To guide student through 15 iridology course modules with successful examinations for each module.
To learn specific techniques of iris reading and begin to practice using a magnifying lens, camera systems, digital iriscope systems and software.
Learn how pupil reflexes play a primary role in many neurological diseases.
To understand the similarities and differences between American/Jensen Iridology research and current research accomplished in Europe and Asia.
Understanding the iridodiagnostic significance in detecting a genetically active weakness via the collarette. (autonomic nerve wreath).
Discover how structural, reflex and pigment pathological signs are the most informative iridological signs in regards to the location of certain pathological processes in the body.
Teach how to identify changes of pupil color, dimensions, shape, position, equality and reflector reactions and understand clinical significance of active pathology in the body via the pupil.
Learn how visible changes of conjunctiva vessels, crystalline, cornea can add to iridological conclusions.
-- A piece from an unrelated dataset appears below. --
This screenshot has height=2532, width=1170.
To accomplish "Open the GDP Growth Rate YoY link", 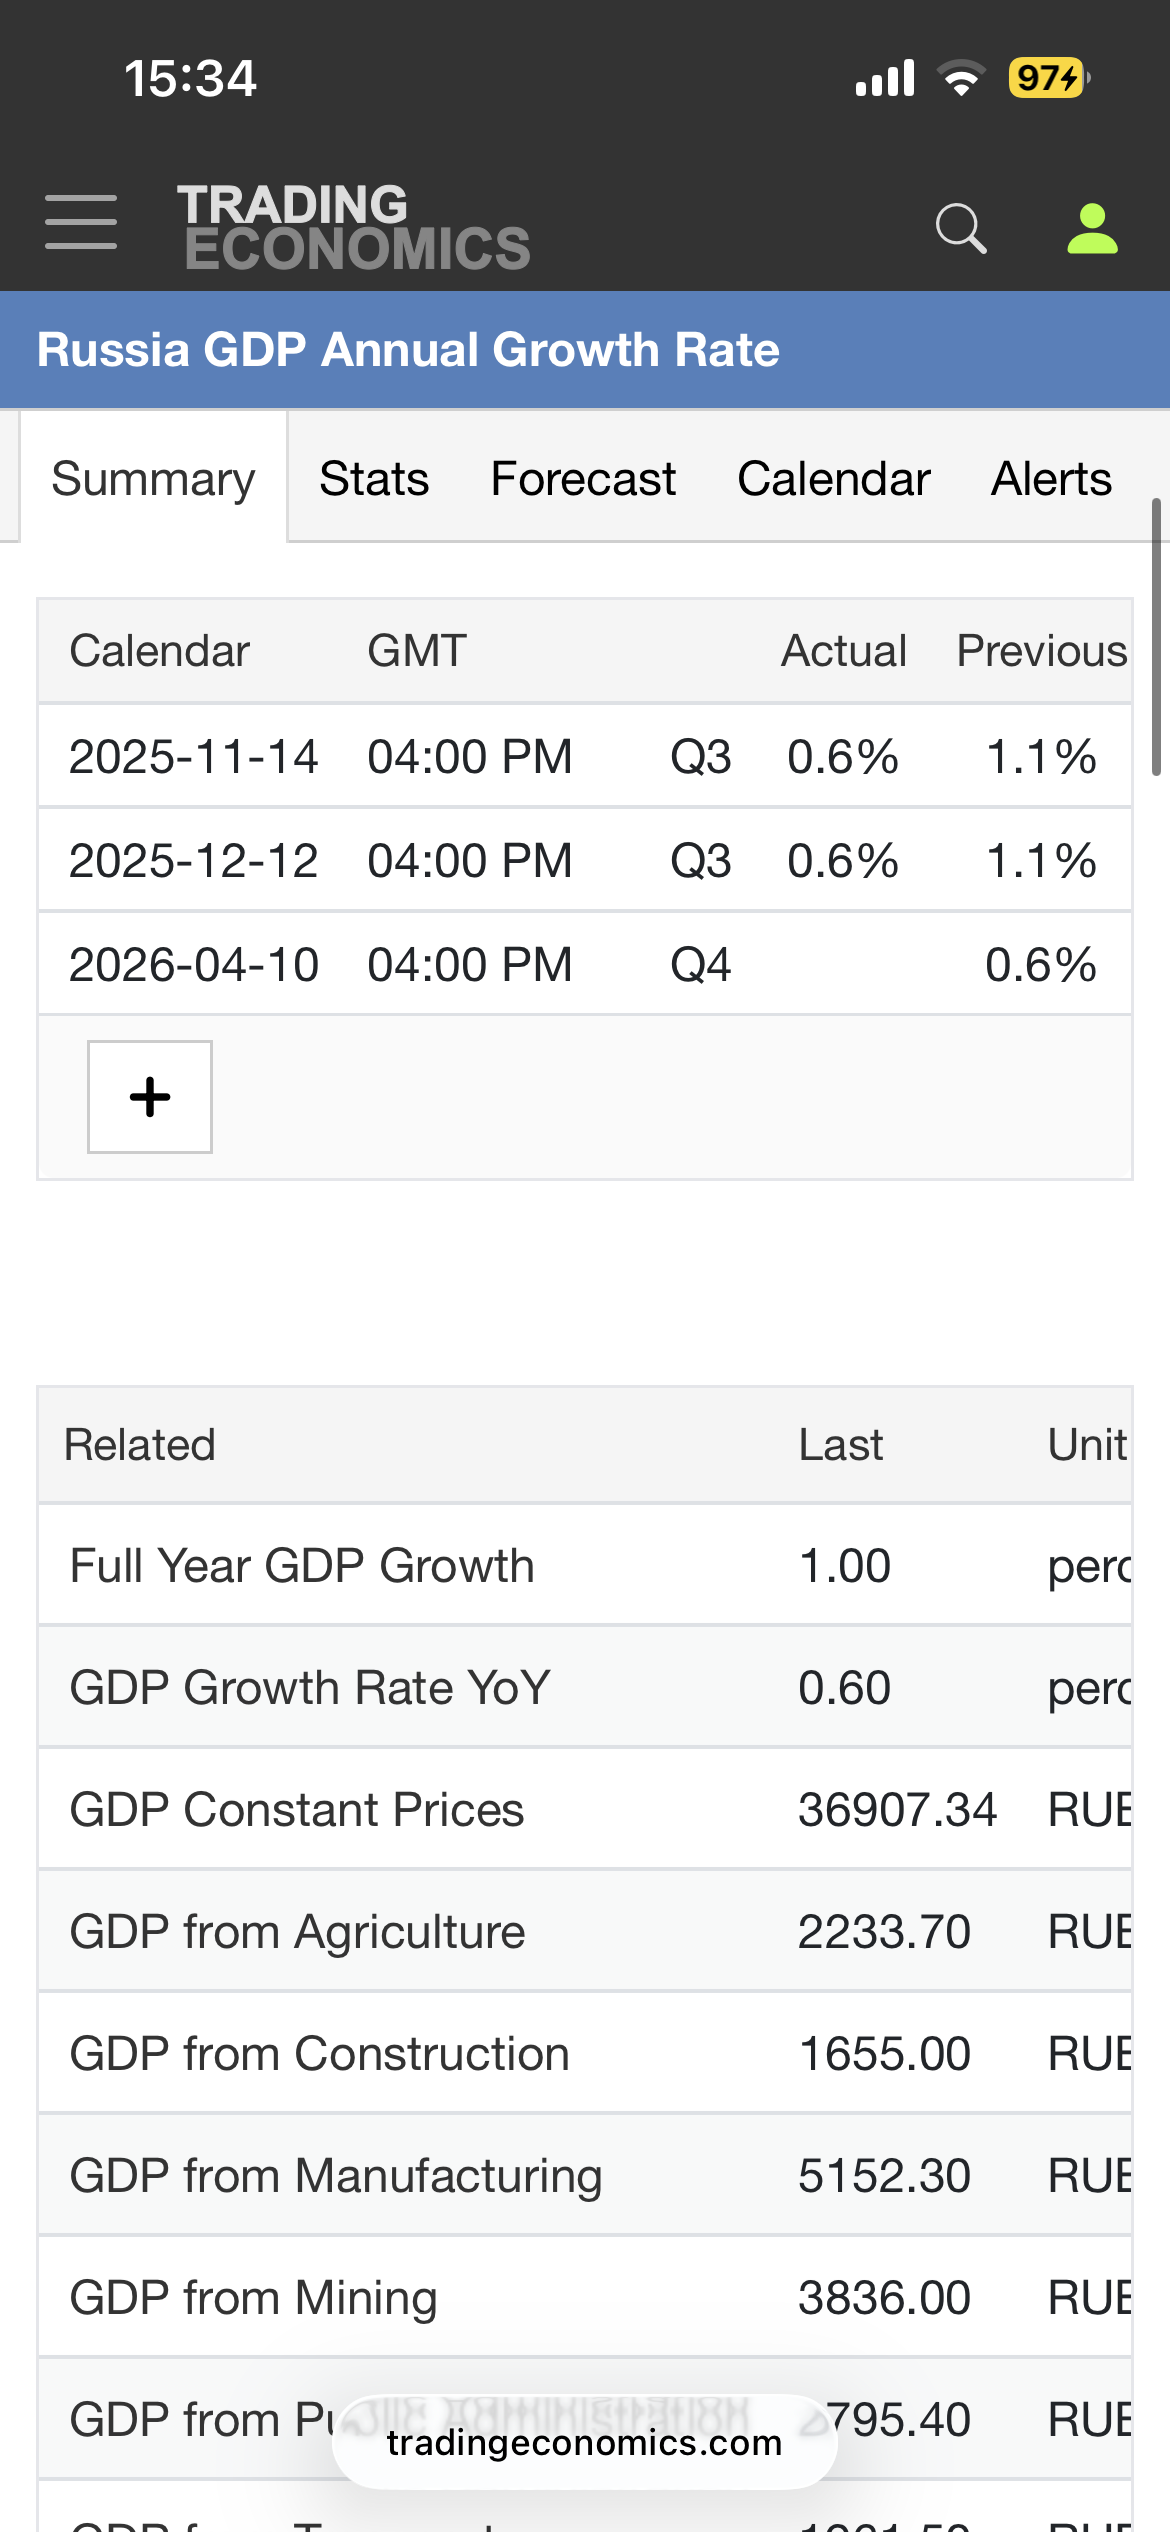I will coord(310,1688).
Understand the importance of hereditary peculiarities in iris color including toxic and drug dyschromias, pigment spots and their color.
Learn about the numerous variations of iris constitutions and associated sub-types.
Maintain student motivation and activity throughout their course learning process.
Expose the student to the most current Iridological research and developments.
Guide students through complete iris analysis.
Understand the central hypotheses of Iridology.
The student shall be able to demonstrate keen knowledge about Iridology in both historical and contemporary contexts.